**WHAT IS NEEDED**
Retype the entries below word for word, leaving none out.

•••

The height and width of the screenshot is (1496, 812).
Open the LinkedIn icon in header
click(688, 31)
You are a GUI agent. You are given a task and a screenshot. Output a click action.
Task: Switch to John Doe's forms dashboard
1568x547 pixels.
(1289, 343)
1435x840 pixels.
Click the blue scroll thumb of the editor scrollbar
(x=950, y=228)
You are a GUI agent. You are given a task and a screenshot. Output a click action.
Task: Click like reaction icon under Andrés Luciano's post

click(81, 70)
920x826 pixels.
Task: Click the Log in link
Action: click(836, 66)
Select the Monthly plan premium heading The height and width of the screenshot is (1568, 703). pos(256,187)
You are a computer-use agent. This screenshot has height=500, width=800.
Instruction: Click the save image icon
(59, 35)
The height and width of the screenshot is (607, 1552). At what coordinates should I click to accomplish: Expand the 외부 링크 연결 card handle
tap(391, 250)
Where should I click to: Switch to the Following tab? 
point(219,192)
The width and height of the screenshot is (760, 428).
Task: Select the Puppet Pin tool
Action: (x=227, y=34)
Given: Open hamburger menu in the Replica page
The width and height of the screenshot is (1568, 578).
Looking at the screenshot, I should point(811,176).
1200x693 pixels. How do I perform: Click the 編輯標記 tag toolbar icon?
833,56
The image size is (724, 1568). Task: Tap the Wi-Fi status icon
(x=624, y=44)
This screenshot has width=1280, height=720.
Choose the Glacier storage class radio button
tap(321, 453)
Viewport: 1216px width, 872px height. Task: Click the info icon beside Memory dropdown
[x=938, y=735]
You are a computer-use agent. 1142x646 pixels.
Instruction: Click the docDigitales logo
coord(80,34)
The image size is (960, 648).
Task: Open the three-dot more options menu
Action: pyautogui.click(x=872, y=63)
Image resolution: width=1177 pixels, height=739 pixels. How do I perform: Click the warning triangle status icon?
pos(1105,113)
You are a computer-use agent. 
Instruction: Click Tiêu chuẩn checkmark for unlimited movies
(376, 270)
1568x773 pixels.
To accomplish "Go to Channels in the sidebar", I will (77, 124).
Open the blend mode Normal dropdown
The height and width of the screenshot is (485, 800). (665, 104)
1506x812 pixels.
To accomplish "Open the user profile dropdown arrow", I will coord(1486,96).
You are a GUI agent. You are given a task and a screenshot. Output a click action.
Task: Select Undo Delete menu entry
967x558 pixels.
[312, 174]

•••

**SOLUTION FOR THIS EXERCISE**
The height and width of the screenshot is (1496, 812).
Open the LinkedIn icon in header
click(688, 31)
You are a GUI agent. You are given a task and a screenshot. Output a click action.
Task: Switch to John Doe's forms dashboard
1568x547 pixels.
(1289, 343)
1435x840 pixels.
Click the blue scroll thumb of the editor scrollbar
(x=950, y=228)
You are a GUI agent. You are given a task and a screenshot. Output a click action.
Task: Click like reaction icon under Andrés Luciano's post

click(81, 70)
920x826 pixels.
Task: Click the Log in link
Action: click(836, 66)
Select the Monthly plan premium heading The height and width of the screenshot is (1568, 703). pos(256,187)
You are a computer-use agent. This screenshot has height=500, width=800.
Instruction: Click the save image icon
(59, 35)
The height and width of the screenshot is (607, 1552). At what coordinates should I click to accomplish: Expand the 외부 링크 연결 card handle
tap(391, 250)
Where should I click to: Switch to the Following tab? 
point(219,192)
The width and height of the screenshot is (760, 428).
Task: Select the Puppet Pin tool
Action: (x=227, y=34)
Given: Open hamburger menu in the Replica page
The width and height of the screenshot is (1568, 578).
Looking at the screenshot, I should point(811,176).
1200x693 pixels. How do I perform: Click the 編輯標記 tag toolbar icon?
833,56
The image size is (724, 1568). Task: Tap the Wi-Fi status icon
(x=624, y=44)
This screenshot has width=1280, height=720.
Choose the Glacier storage class radio button
tap(321, 453)
Viewport: 1216px width, 872px height. Task: Click the info icon beside Memory dropdown
[x=938, y=735]
You are a computer-use agent. 1142x646 pixels.
Instruction: Click the docDigitales logo
coord(80,34)
The image size is (960, 648).
Task: Open the three-dot more options menu
Action: pyautogui.click(x=872, y=63)
Image resolution: width=1177 pixels, height=739 pixels. How do I perform: Click the warning triangle status icon?
pos(1105,113)
You are a computer-use agent. 
Instruction: Click Tiêu chuẩn checkmark for unlimited movies
(376, 270)
1568x773 pixels.
To accomplish "Go to Channels in the sidebar", I will (77, 124).
Open the blend mode Normal dropdown
The height and width of the screenshot is (485, 800). (665, 104)
1506x812 pixels.
To accomplish "Open the user profile dropdown arrow", I will coord(1486,96).
You are a GUI agent. You are given a task and a screenshot. Output a click action.
Task: Select Undo Delete menu entry
967x558 pixels.
[312, 174]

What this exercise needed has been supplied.